# 05 - Topic Modeling - Exercise 3

In [6]:
import pandas as pd
import numpy as np
import gensim

In [7]:
### ONLY RUN ONCE ####
# import nltk
# nltk.download('wordnet')

To get good results when performing topic modeling, the documents should be large enough. To avoid emails that are too short, we **group the emails by sender** (using the SenderPersonId feature) and then consider each document to be the ExtractedSubject + ExtractedBodyText of all the emails belonging to each sender. We also discard emails where both the ExtratedSubject and the ExtractedBodyText are NaN.

Another option would be to group the emails by subject. However, the ExtratedSubject column has a considerable larger number of NaNs than the column SenderPersonId. Thus, we chose to group the emails by sender.

We then apply our text **pre-processing pipeline** to each document: tokenization, stopwords and digits/numbers removal, lemmatization and removal of tokens that are too small.

In [8]:
from nltk.tokenize import regexp_tokenize
from nltk.corpus import stopwords
from nltk.stem import WordNetLemmatizer

# create DataFrame
path_emails = 'hillary-clinton-emails/Emails.csv'
emails = pd.read_csv(path_emails, usecols = ['SenderPersonId', 'ExtractedSubject', 'ExtractedBodyText'])

# drop records where both ExtractedSubject and ExtractedBodyText are NaN
emails.dropna(axis=0, thresh=1, subset=[['ExtractedSubject', 'ExtractedBodyText']], inplace=True)
emails.fillna(' ', inplace = True)

# group emails by sender
emails_raw = []

for sender in emails.groupby('SenderPersonId'):
    grouped_emails = ''
    
    for subject, body in zip(sender[1]['ExtractedSubject'], sender[1]['ExtractedBodyText']):
        grouped_emails += (subject + ' ' + body + ' ')
    
    emails_raw.append(grouped_emails)

# tokenization
email_tokens = []

for email in emails_raw:
    email_tokens.append(regexp_tokenize(email, pattern='\w+'))

# remove stopwords and digits/numbers
stop_words = set(stopwords.words('english'))

# also consider as stopwords those words typically related to emails
stopwords_emails = ['fyi', 'fm', 'am', 'pm', 'n\'t', 'sent', 'from', 'to', 'subject', 'fw', 'fwd', 'fvv',
                    'cc', 'bcc', 'attachments', 're', 'date', 'html', 'php']

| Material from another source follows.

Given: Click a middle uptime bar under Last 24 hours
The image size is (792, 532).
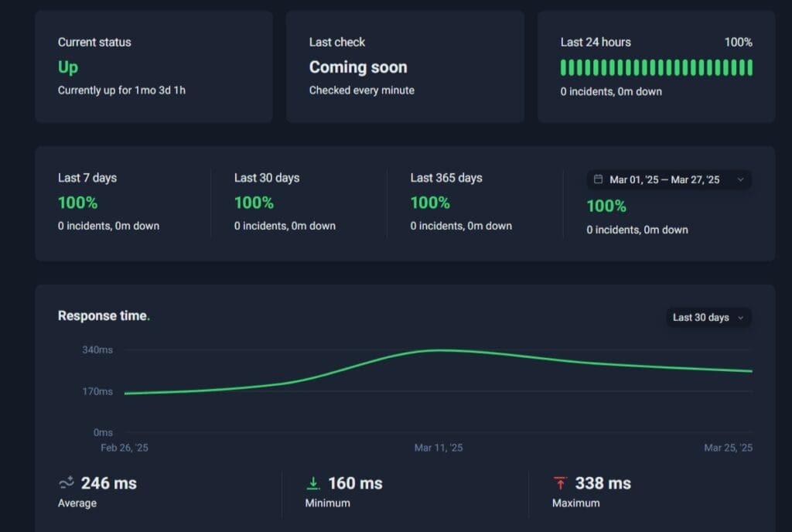Looking at the screenshot, I should [656, 68].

stop_words.update(stopwords_emails)

email_clean_tokens = []

for email in email_tokens:
    clean_tokens = [token for token in email if (token.lower() not in stop_words 
                                                 and any(char.isdigit() for char in token) == False)]
    email_clean_tokens.append(clean_tokens)

# lemmatization
wnl = WordNetLemmatizer()

email_lemma = []

# normalization also takes place in this step
for email in email_clean_tokens:
    lemma = [wnl.lemmatize(token.lower()) for token in email]
    email_lemma.append(lemma)
    
# removal of tokens that are too small
email_clean = []

for email in email_lemma:
    clean = [token for token in email if len(token) > 1]
    email_clean.append(clean)

We initialize a dictionary using the pre-processed corpus. The dictionary encapsulates the mapping between the words in those documents and their integer IDs. We then convert the collection of words in each document to its bag-of-words representation.

In [9]:
# create dictionary (mapping between words and IDs)
dictionary = gensim.corpora.Dictionary(email_clean)

# bag-of-words representation of each document in the corpus
corpus = [dictionary.doc2bow(email) for email in email_clean]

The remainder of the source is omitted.